— Tasks and exercises —
1) Retype a portion of the article on California's zero-emission vehicle rule, beginning at the words "Though California leads" and stopping after "with the plan.".
2) Extend the article on California's zero-emission vehicle rule past its final sentence.

— Given passage —
AMAC Exclusive – By Shane Harris
On Thursday, California regulators voted to require that all new passenger cars and trucks sold in the state run on electricity or hydrogen after 2035, the latest move by state officials to “phase out” the use of all gas and diesel-powered vehicles. In addition to posing a severe challenge for California’s already strained power grid, the decision threatens to send the state’s economy tumbling – likely taking the rest of the country with it.
The new rule, which was released by the California Air Resources Board (CARB) two years after Governor Gavin Newsom first directed the Board to consider such a policy, was hailed as a major victory for environmental activists, even as economists and engineers expressed major reservations. According to the policy, 35% of new passenger vehicles sold by 2026 must produce “zero emissions,” a requirement that climbs to 68% by 2030. By 2035, one-fifth of new car sales in the state can be plug-in hybrids (electric vehicles that switch over to a gas-powered engine for longer distances), but the rest must be powered solely by electricity or hydrogen.
Though California leads the country in number of registered EVs by far – more than 550,000 – that figure still pales in comparison to the more than 30 million total registered vehicles in the state. In the first three months of this year, just 16% of new cars sold in California were electric, a percentage that would have to more than double in just four years in order to be in compliance with the plan.

— Excerpted data —
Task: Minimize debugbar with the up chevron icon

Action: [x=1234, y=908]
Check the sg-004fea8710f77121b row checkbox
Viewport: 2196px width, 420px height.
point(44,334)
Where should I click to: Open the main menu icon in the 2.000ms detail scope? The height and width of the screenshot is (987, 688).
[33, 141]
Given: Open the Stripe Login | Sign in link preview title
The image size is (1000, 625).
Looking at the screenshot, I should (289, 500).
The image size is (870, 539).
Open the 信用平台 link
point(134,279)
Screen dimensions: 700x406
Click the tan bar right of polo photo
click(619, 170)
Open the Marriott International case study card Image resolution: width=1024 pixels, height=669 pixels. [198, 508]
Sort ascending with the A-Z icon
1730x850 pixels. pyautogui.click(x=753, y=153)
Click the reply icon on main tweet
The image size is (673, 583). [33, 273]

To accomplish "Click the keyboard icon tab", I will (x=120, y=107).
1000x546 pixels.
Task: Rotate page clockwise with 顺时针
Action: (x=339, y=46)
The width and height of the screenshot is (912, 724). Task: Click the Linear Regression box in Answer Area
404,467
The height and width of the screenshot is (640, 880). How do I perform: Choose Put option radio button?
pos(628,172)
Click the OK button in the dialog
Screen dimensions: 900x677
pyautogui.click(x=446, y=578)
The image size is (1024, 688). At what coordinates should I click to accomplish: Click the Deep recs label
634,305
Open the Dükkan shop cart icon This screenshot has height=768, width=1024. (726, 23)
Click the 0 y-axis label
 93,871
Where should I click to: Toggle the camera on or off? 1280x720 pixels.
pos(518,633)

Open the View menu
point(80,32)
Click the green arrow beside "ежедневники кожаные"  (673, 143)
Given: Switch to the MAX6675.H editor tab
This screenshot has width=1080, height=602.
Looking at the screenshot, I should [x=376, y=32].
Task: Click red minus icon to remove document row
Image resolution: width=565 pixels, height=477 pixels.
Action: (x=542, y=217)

— Answer section —
1)
Though California leads the country in number of registered EVs by far – more than 550,000 – that figure still pales in comparison to the more than 30 million total registered vehicles in the state. In the first three months of this year, just 16% of new cars sold in California were electric, a percentage that would have to more than double in just four years in order to be in compliance with the plan.

2)
Conservatives and auto industry leaders have been quick to point out, however, that EVs are hardly the “environmentally friendly,” “zero emission” solution that California Democrats – and the rest of the liberal establishment – have billed them as. Though the vehicles themselves produce zero emissions, they still must be charged using electricity from power generating stations. Even in California, 65% of that electricity is produced using nonrenewable sources. More electric cars means more burning of coal, oil, and natural gas at those power plants. Additionally, EV batteries, which last about 15 years, mostly end up in landfills, where they release dangerous toxins into the environment (and that’s not even to mention the serious environmental and human rights concerns associated with lithium and cobalt mining for EV battery manufacturing).
There are also major doubts about whether or not California’s energy grid will even be able to handle the increase in demand brought on by such a large increase in the number of EVs on the road in such a short time. According to one analysis from the University of Texas, if every vehicle in California were to go electric, the state would need to produce 47% more electricity than it does today. That’s likely unwelcome news for Californians who are already facing rolling blackouts thanks to the state’s overreliance on renewable energy.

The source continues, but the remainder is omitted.